For Valentine’s Day we thought we’d muse on why the right real estate is easy to love.
Of course, the operative word is “right” … as in Mr. or Miss “Right” …
… because anyone who’s been in a bad relationship knows it’s hard to have the right relationship with the wrong person.
And the same is true with real estate.
Right now, stock investors are realizing their investment vehicle of choice is a little bi-polar. When it’s good, it’s great. But when it’s not … watch out below!
As we’ve already noted, we view the volatile stock market as a wonderful gift.
And while we don’t want to judge anyone else’s relationship … for us, it refreshes our love affair with the right real estate.
So let’s take a look at some clues in the news about where we might find the right real estate.
Retail vs Industrial vs Multi-Family
As is often the case, the flip-side of a problem is an opportunity. In the case of the allegedly Amazon fueled retail apocalypse, the flip-side winner is industrial.
In fact, this NREI Online article reports on their survey of commercial real estate investors … and some interesting points are raised …
“ … the industrial sector is giving multi-family a run for its money.”

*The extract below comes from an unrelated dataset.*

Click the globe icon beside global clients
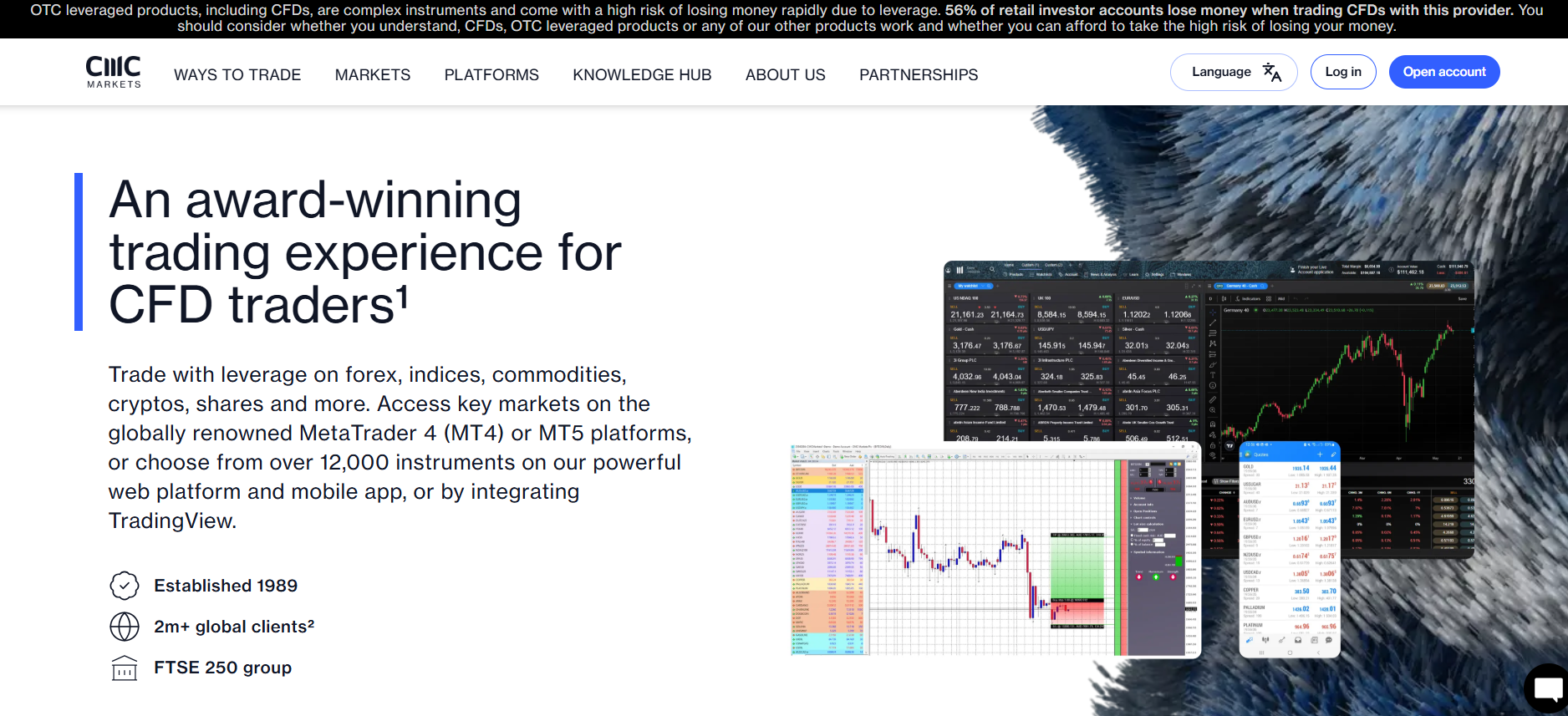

“ … whether it comes to occupancy rates, rents or even cap rates, sentiment has improved …”
“A majority [of respondents] think [the expansion cycle] will last more than a year …”
Now if you’re not a commercial property investor (yet) … there’s still useful insights here for you too.
For residential real estate investors … both single- and multi-family … it’s smart to pay attention to the flow of industrial and office investment.
After all, your residential tenants need places to work.
So when you see capital flowing into industrial and office properties, it can be a good sign for local area employment.
The survey also found …
“… a majority of respondents (64 percent) said warehouse / distribution facilities in traditional locations would be most in demand going forward.”
And quoting one of the respondents …
“E-commerce has resulted in changes to product shipment from distribution centers, as opposed to from retailers.”
These surveys are interesting because they represent fairly current viewpoints of marketplace actors. These aren’t economists, researchers, or academics.
The respondents are the people with the checkbooks … who are deciding whether and where they’ll invest … or not.
So it’s one thing to listen to experts speculate on what decision-makers will do … and another to hear directly from market participants.
It’s just another of the MANY reasons why we attend live conferences where we can have “man in the market” conversations …
… often with people who have no marketing agenda … and are willing talk candidly about what they’re doing and why. Those conversations are gold.
While far from scientific, it’s a great way to get a sense of a market, sector, or demographic … and affirm whether or not some pundit’s prediction has any real-world validity.
As e-commerce changes how retail businesses operate, their landlords feel the pain too.
But as the retail business shifts from walk-in to delivery service … while challenging for mall operators, it means a big boom for distribution …
.. .and the markets, properties, and jobs that make distribution happen.
We’ve been longtime fans of distribution towns like Memphis and Dallas for this reason.
Other great things about distribution include the creation of working class jobs (great for tenants), in relatively affordable areas (better ROI on properties).
And those jobs are impossible to offshore because the work needs to be done near the consumers.
Of course, we hope President Trump’s pledge to bring manufacturing back to the United States works out “bigly”.
So we’re watching for the revival of rust-belt markets. If we see commercial money move in, then residential is probably not too far behind.
But until manufacturing brings the front-end jobs back to the U.S., distribution is the other end of the supply chain.
After all, when all the stuff made in China and Mexico arrives in the United States, it needs to be distributed to the local consumers.
Commercial Investing … Not Just for the Rich
If you’ve ever gone shopping for a warehouse, big apartment complex, or mobile home park, you probably noticed they’re a little pricey.
But you don’t need to feel left out.
The secret to going bigger is syndication. It’s a way to take your real estate investing hobby and turn it into a full-time enterprise … with a lot of upside.
It’s not as complicated as it seems because you can even hire the experts and mentors you need in whatever niche you choose.
We’ve seen many mom-and-pop investors build big multi-million-dollar portfolios simply by sharing their deals with private investors.
Of course, the other side of the opportunity is to be one of those “silent partners” in a syndicated deal.
So we created the Investor Registry to help private investors find the kind of opportunities they’re interested in.
Looking for Mr. (or Miss) Good Deal
Only the older folks will have any idea what that means … but everyone who’s ever date to find a good match knows it can be a minefield.
And yet, almost everyone does it anyway.
We realize the urge to invest isn’t as compelling as … well, you know …
But the point is there’s some work to do to find the investment markets, sectors, and opportunities best for you. No one can do it for you … and it won’t happen by itself.
But like true love … when you find it, it’s awesome and totally worth the effort.